Are all index 2 subgroups of $(\mathbb{Z} /2\mathbb{Z})^n$ isomorphic to $(\mathbb{Z} /2\mathbb{Z})^{n-1}$

Question

In particular, consider the homomorphism from $(\mathbb{Z} /2\mathbb{Z})^n \to {\pm1}$ sending $\{ \epsilon_i \}^n$ to $\prod \epsilon_i$ where $\epsilon_i = \pm1$. The kernal of this homomorphism is an index 2 subgroup, call it G. If it is of the form $(\mathbb{Z} /2\mathbb{Z})^{n-1}$, then what would the isomorphism look like? If it is not of this form, what is the group structure of G?

Answer 1

Look at $(\mathbb{Z} /2\mathbb{Z})^n$ as a vector space over $\mathbb{Z} /2\mathbb{Z}$.

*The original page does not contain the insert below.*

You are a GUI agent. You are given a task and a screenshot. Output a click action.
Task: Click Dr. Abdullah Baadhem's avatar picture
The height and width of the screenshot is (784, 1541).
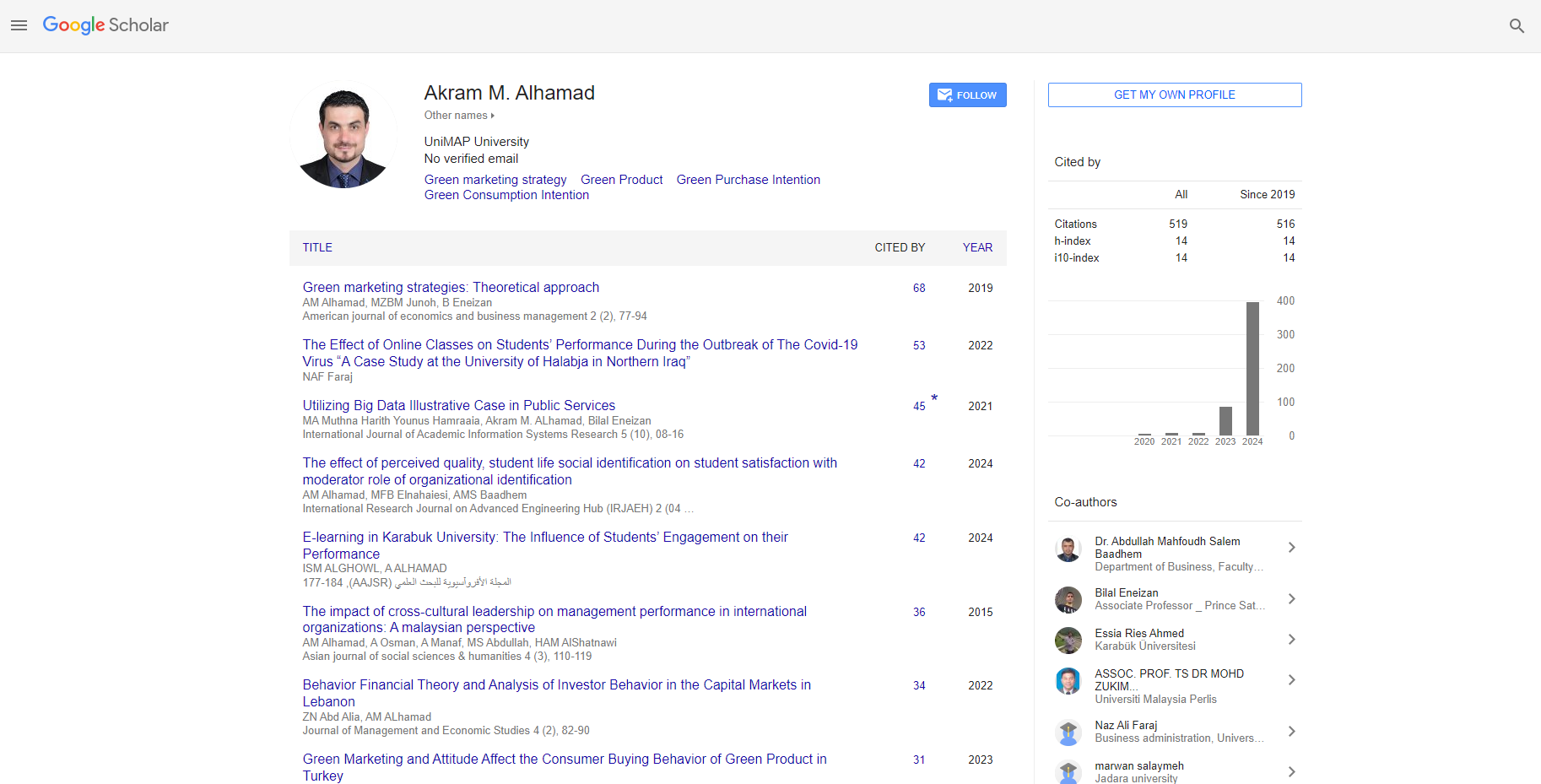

Then every subgroup of index $2$ is a subspace of dimension $n-1$ and so is isomorphic to $(\mathbb{Z} /2\mathbb{Z})^{n-1}$.

Answer 2

If you take a step back, then your group can be characterized as being a finite group $G$ with the property that $g^2=1$ for all $g \in G$. This property is inherited by subgroups and quotients.